I run the largest business unit at a global compliance SaaS company. I built the product organization from one person to roughly two dozen PMs, POs, and program managers. The team ships steadily; the customer base sticks; the NPS keeps climbing. That's the scale I've been operating at.

The work isn't only strategic. When the company restructured in 2018, I stepped in as interim CTO for eight months - stabilized delivery, shipped a new authoring platform, and created the competitive-intelligence application that became the company's flagship product and primary growth vehicle. When the eight months were up I went back to product, with a much sharper understanding of what engineering organizations actually need from their product leader.

More recently I've been building the AI systems that make the compliance platform smarter. I built the EHS Applicability Engine - a production AI system that runs 500+ facility-level screening questions in batch and returns structured decisions auditors act on. I built PM Insights - a system that queries 74,000+ recorded calls and 2.5 million transcript sentences and changed how the product team prioritizes. These aren't prototypes. They're in production, and they've changed how the work gets done.

I'm based in Toronto. I'm actively exploring CTPO and CPO roles at vertical AI companies in the EU and UK - particularly in RegTech, LegalTech, and compliance-adjacent SaaS. If you're building something in that space and need someone who can own the product and technology organization, I'd like to talk: andrew@giffen.me.

How I work

Lead with the real problem

I don't start with solutions. Before anything gets on a roadmap, I want to understand what's actually broken - for the customer, for the business, for the people doing the work. Most product failures I've seen weren't execution failures. They were diagnosis failures. We built the wrong thing well.

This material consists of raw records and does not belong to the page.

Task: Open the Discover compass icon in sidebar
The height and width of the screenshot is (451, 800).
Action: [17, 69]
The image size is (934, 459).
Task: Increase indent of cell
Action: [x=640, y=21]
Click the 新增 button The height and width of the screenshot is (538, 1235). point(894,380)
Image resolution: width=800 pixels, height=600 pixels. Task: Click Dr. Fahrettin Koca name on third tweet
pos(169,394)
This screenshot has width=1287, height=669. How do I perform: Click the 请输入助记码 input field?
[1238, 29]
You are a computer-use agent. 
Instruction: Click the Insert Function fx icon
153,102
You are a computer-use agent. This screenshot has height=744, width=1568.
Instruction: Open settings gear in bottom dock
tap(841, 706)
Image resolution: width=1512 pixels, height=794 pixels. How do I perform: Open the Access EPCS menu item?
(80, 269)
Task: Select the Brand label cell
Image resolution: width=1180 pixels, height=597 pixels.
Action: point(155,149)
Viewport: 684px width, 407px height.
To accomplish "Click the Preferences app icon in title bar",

Write to align, not to document

My best thinking happens on paper before it happens in a room. I write strategy docs, decision memos, and one-pagers because the act of writing forces clarity. When a team can read a document and execute without me in the room, that's leverage.

Ship to learn - and to de-risk

Speed matters, but so does direction. I bias toward shipping small working things over perfect large ones. Not because I don't care about quality - because I've seen too many long-horizon plans collapse the moment they hit real users. A working prototype tells you more in a day than a roadmap tells you in a month.

Make complexity legible

Regulated industries are full of complexity that experts have stopped noticing. My job - in product, in strategy, in AI - is to find the underlying structure in that complexity and make it something a team can act on. Find the structure, surface it, act on it.